Tomorrow morning, Jacob will read the words of the Priestly Benediction from the Torah: “May the Lord bless you and keep you. May the Lord look kindly upon you and be gracious to you. May the Lord lift up God’s countenance upon you and grant you peace.” That immortal supplication happens to be found in this week’s Torah portion, Parashat Beha’alotecha, from the Book of Numbers. A few minutes after Jacob reads those lines, Rabbi Stahl will ask that very blessing upon him, before the Holy Ark.
These words have been invoked in Jewish worship for millennia. We recite them at the most sacred moments in Jewish life: at a wedding, at a Brit Milah or Baby Naming, at a Bar or Bat Mitzvah. They are connected to the life of our people from days immemorial. When Jacob receives that blessing tomorrow, it will be memorable because it comes from Rabbi Stahl.

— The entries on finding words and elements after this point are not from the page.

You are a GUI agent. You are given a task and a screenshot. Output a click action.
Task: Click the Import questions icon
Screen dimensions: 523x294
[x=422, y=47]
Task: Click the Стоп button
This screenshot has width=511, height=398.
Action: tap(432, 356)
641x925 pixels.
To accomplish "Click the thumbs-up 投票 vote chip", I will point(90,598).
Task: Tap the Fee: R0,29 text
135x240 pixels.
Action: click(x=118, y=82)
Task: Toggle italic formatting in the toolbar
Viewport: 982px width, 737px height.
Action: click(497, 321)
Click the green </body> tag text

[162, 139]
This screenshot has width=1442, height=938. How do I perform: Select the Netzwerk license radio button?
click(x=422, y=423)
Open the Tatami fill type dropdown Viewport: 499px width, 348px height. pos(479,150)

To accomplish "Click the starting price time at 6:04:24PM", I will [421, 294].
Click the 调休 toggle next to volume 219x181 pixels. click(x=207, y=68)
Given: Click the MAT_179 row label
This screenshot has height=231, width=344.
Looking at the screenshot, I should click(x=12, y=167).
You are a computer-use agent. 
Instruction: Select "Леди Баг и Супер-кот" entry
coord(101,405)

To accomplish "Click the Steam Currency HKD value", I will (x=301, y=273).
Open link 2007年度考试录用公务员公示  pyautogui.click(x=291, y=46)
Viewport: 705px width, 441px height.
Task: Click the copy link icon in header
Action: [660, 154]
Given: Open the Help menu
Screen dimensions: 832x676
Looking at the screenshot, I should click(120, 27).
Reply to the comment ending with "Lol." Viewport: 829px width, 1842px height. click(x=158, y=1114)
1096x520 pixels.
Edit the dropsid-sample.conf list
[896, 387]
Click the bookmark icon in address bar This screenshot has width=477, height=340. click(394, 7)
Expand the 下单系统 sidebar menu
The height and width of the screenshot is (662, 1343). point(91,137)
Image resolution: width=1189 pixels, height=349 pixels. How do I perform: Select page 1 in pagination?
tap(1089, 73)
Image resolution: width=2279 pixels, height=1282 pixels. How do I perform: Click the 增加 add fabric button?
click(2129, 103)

It will be special, because he will just have read it from the Torah. But that benediction will also mean so much because that very prayer has been offered over Jacob’s parents, his grandparents, and those before him, from time immemorial.
In the context of Jacob’s reading, God teaches the Benediction to Moses, while the Children of Israel sojourn in the desert after the Exodus. Moses, in turn, is instructed to convey it to his brother, Aaron, the Priest. What if the Exodus didn’t happen? What if there was no leader named Moses, no Priest named Aaron, and no wilderness wandering for the children of Israel?
Surely, Jacob would still be blessed. Truly, the Priestly Benediction would yet link our Bar Mitzvah celebrant to God, as those words have connected our people to the Lord for countless generations. Certainly, we would nevertheless experience the inspiration of a blessing, taught to us by our Creator, by the One who saves us at times of affliction, by the heavenly Teacher of Torah.
May we ever derive meaning from the Exodus, whether it happened or not. May we find revelation in every word of Torah.